Por eso, el mea culpa de ayer tiene un valor doble. No se trata únicamente de un reconocimiento político dirigido a la ciudadanía, sino de un mensaje a las propias filas. Para los marinos y marinas que mantienen firme su orgullo de portar el uniforme, admitir los errores de casa es al mismo tiempo un acto de justicia y de reparación simbólica. Porque ellos —los que no cedieron, los que cumplieron— cargaron en silencio con la vergüenza ajena. Ellos vieron cómo las faltas de unos cuantos erosionaron la credibilidad de todos. Y por eso escuchar de viva voz que la institución reconoce sus fallas y promete rectificación tiene una fuerza sanadora.

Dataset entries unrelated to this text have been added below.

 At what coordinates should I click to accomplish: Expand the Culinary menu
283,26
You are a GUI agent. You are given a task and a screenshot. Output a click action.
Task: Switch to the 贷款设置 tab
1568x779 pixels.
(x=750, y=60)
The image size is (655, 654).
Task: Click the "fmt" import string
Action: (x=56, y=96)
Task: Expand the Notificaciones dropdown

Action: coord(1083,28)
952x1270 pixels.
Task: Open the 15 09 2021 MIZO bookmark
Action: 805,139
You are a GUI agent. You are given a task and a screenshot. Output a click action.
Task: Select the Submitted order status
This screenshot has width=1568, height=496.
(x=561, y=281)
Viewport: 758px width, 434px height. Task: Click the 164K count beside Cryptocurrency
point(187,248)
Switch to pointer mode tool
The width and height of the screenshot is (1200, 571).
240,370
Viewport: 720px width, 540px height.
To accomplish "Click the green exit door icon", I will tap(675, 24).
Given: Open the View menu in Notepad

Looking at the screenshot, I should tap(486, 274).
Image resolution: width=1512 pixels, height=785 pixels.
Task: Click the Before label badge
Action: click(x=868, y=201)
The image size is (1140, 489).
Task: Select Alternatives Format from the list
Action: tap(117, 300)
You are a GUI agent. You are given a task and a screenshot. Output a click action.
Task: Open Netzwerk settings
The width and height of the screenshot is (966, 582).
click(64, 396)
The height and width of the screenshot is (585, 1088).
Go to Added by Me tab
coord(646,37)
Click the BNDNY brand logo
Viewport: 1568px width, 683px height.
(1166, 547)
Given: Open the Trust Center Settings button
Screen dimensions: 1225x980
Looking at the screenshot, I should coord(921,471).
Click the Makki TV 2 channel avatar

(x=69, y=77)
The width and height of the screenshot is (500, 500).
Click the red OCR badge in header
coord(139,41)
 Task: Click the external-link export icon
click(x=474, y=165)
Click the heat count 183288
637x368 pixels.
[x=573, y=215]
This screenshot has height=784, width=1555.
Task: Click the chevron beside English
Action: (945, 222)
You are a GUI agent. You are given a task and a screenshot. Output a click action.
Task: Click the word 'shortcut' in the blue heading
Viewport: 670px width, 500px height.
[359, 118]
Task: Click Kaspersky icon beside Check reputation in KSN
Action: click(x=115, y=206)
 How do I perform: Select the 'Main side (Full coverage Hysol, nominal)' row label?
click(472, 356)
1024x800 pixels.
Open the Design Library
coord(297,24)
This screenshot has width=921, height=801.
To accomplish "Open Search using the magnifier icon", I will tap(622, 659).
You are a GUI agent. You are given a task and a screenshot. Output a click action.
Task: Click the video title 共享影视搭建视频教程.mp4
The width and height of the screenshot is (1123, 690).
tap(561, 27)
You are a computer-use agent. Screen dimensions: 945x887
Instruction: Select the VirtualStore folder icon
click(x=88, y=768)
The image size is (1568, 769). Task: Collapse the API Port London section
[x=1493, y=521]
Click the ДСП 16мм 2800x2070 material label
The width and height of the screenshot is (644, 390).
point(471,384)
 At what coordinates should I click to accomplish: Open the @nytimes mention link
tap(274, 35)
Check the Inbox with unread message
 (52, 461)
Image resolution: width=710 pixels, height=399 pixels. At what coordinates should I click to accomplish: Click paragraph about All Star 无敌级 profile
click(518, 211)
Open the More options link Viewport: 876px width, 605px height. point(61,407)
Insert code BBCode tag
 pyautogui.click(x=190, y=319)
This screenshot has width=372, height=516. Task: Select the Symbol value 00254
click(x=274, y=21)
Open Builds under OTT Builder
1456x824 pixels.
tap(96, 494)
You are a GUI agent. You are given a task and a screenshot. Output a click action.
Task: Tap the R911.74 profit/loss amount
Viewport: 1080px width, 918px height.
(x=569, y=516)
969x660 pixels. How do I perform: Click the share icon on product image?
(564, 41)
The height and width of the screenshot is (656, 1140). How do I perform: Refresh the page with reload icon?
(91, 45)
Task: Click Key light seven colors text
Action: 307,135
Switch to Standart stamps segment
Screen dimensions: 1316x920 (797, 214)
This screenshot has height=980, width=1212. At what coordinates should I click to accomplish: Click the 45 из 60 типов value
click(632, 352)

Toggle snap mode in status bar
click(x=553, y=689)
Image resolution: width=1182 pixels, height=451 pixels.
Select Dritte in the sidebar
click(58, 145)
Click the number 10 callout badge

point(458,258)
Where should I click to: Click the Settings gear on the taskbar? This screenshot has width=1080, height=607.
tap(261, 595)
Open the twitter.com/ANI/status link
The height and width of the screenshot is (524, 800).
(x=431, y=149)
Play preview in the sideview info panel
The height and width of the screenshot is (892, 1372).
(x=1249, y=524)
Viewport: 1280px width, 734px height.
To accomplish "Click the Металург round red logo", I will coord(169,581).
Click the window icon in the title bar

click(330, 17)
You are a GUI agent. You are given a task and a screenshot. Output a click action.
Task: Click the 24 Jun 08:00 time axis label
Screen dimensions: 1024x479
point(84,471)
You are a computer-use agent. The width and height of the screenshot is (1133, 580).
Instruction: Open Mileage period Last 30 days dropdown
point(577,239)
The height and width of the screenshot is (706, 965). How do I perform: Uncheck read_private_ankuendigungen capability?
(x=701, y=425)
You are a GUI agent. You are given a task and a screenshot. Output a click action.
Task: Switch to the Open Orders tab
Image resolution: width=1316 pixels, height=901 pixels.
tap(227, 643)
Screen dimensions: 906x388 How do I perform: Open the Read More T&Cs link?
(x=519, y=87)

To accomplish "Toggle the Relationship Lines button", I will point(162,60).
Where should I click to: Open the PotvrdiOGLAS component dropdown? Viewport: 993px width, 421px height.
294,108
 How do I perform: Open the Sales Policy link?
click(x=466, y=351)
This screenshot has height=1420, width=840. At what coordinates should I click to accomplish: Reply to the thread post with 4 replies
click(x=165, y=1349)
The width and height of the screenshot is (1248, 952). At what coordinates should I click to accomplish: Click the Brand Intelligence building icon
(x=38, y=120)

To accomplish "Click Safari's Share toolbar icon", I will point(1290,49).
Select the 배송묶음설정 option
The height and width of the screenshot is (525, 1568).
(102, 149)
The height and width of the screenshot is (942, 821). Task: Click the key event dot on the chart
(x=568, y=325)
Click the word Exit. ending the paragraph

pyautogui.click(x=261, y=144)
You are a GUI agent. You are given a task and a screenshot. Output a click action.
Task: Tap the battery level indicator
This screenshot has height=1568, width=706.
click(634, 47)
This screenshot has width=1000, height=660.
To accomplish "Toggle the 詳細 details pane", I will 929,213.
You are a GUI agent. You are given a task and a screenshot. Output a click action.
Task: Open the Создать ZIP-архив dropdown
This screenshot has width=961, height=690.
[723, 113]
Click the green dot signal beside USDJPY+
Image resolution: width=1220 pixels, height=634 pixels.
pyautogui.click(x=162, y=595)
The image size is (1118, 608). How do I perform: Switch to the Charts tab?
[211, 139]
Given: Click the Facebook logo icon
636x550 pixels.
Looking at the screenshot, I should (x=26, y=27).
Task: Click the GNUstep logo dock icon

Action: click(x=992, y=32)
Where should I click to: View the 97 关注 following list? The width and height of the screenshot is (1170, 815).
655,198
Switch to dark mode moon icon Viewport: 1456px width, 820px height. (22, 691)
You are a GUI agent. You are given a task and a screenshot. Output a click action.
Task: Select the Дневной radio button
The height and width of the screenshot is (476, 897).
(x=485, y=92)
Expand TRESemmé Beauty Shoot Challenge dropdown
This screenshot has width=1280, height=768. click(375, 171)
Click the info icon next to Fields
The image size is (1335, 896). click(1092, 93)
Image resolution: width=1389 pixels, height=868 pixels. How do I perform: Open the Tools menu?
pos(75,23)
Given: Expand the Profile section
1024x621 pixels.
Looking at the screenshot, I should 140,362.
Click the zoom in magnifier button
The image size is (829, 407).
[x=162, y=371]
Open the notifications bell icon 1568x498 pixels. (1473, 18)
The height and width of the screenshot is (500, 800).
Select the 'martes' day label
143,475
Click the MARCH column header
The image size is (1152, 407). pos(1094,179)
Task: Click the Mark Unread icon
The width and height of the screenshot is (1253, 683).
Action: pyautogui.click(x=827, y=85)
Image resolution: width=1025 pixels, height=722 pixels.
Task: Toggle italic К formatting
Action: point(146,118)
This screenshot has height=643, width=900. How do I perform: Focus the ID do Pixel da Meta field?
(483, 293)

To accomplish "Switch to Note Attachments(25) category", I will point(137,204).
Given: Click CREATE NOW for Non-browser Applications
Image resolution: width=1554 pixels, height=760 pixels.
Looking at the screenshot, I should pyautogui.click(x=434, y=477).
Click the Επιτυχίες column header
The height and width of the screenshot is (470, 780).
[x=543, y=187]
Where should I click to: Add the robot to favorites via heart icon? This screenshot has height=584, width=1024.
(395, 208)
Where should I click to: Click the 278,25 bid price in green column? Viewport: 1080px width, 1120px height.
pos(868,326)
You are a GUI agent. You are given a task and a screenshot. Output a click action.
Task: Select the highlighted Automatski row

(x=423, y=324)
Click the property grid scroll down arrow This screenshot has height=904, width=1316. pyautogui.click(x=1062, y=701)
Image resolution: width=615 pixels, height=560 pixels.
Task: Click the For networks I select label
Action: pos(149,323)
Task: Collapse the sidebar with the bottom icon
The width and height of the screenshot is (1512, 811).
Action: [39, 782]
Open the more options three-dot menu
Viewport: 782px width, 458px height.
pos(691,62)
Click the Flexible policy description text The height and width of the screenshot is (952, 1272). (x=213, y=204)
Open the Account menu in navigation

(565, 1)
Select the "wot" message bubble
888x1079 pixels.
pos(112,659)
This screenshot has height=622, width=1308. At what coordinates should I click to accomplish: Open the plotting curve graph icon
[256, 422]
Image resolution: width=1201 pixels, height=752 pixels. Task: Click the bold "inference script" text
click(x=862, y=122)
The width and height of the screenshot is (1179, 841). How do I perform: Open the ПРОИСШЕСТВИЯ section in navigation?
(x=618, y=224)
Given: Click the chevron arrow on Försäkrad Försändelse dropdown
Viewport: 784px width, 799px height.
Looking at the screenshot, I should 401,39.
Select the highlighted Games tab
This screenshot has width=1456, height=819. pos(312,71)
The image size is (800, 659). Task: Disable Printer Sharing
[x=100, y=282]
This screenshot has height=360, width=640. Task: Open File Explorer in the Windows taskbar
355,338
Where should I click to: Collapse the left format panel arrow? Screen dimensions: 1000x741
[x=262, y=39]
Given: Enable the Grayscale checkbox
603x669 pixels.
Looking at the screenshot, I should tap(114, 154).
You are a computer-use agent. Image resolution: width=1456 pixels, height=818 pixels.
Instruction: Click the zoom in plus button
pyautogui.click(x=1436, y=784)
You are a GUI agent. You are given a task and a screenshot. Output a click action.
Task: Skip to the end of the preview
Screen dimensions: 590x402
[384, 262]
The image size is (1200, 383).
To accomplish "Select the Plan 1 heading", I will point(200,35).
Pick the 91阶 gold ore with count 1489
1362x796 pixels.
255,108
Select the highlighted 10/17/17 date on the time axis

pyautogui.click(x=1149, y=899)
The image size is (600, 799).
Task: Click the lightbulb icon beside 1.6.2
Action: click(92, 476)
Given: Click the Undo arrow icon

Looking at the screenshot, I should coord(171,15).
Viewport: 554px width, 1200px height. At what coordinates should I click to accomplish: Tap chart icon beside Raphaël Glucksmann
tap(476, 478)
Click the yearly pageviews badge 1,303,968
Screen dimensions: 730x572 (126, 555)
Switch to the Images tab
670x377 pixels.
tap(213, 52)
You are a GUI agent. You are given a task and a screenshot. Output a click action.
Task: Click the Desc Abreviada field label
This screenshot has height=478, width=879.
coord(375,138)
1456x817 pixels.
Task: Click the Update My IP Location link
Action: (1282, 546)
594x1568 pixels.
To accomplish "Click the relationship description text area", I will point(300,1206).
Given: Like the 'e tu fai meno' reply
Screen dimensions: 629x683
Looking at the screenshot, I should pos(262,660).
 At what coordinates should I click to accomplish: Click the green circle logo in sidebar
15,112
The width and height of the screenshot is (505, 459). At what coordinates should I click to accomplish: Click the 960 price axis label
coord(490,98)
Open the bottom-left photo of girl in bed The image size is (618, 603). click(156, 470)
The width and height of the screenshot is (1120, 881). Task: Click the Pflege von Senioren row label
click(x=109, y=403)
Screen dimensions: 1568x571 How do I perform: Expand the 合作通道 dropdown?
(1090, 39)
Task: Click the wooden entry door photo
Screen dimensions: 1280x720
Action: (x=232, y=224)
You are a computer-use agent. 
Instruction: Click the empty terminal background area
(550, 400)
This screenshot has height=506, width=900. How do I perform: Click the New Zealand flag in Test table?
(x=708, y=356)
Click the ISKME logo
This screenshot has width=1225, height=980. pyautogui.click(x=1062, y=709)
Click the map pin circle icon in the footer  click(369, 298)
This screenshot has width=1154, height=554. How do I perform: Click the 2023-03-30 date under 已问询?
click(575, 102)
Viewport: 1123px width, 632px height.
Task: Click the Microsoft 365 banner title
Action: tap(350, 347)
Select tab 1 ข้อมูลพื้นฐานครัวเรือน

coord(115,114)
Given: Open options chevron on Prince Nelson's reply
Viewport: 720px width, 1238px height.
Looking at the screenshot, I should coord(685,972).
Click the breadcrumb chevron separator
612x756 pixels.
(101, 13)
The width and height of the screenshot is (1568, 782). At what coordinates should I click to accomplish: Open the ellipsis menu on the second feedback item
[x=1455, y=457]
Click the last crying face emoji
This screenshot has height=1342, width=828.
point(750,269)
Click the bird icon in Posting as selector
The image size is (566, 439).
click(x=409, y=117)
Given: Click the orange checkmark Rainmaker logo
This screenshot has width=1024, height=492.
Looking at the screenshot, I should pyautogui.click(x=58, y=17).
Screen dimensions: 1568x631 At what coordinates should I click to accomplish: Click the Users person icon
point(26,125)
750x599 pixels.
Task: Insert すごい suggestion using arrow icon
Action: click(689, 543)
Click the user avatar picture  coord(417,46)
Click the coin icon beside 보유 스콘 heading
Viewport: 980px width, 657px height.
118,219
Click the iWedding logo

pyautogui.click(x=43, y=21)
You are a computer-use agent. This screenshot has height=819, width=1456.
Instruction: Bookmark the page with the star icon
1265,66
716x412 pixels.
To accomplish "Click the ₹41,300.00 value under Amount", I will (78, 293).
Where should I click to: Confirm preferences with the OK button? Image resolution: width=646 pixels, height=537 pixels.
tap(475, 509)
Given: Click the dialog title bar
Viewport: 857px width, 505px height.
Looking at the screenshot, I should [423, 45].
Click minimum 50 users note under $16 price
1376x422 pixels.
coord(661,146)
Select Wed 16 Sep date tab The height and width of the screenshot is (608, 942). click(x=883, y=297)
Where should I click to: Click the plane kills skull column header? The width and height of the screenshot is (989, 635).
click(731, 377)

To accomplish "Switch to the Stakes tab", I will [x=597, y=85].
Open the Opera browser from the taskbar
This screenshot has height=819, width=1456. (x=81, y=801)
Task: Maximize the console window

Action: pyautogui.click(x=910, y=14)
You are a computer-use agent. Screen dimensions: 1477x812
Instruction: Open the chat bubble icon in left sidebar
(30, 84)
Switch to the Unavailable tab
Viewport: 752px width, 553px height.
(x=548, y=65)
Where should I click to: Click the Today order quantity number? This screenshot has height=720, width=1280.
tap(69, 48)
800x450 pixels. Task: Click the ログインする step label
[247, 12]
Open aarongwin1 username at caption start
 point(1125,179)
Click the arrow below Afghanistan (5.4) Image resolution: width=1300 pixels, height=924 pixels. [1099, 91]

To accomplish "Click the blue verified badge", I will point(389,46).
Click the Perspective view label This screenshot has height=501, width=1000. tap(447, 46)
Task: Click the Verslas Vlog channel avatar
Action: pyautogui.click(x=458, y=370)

La autocrítica, tan ausente en el discurso oficial mexicano, cobra un carácter histórico cuando proviene de las Fuerzas Armadas. La Marina, al abrirse a esta reflexión pública, asume que la verdadera fortaleza institucional no radica en negar los errores, sino en enfrentarlos y corregirlos. El gesto representa una apuesta por recuperar credibilidad, pero también por devolverles a sus propios integrantes la certeza de que el cuerpo al que pertenecen está dispuesto a regenerarse.
En un momento en que las instituciones militares enfrentan un escrutinio creciente, el reconocimiento de la Marina constituye una enseñanza para el resto del aparato estatal. La dignidad no se defiende silenciando los tropiezos, sino enfrentándolos de manera frontal. Reconstruir confianza en la era de la desconfianza social requiere exactamente eso: autocrítica honesta, sin maquillajes ni simulaciones. La Marina ha abierto ayer un capítulo nuevo, incómodo y doloroso, pero sin duda necesario. Y ésa, quizá, sea la primera verdadera victoria en la lucha por regenerar el uniforme. Lo que está en juego es mucho más que la reputación de una corporación militar. Se trata de la credibilidad misma del aparato estatal en la lucha contra redes criminales que han sabido infiltrarse en todos los sectores, incluso los más blindados. Para una administración que busca consolidarse como garante de la legalidad y la integridad, la Marina no puede ser excepción ni refugio para privilegios. La exigencia de la presidenta Claudia Sheinbaum implica un mandato claro: depurar y sancionar a quienes le fallaron al uniforme, sin cálculos políticos y sin que la protección institucional justifique el encubrimiento de delitos.
Este episodio deja una enseñanza para todas las FA y para el propio gobierno: sólo recuperando el rumbo ético se puede aspirar a recomponer el vínculo de confianza con la sociedad. El gobierno de Sheinbaum parece decidido a enfrentar los costos, asumiendo que el impacto reputacional será pasajero si la depuración es auténtica, sistemática y sin simulaciones. Para los miles de marinos y marinas honestos, el mensaje es claro: el orgullo de pertenecer a la Armada no se pierde por culpa de los corruptos, y la institución seguirá siendo símbolo de servicio... si demuestra que está dispuesta a corregirse.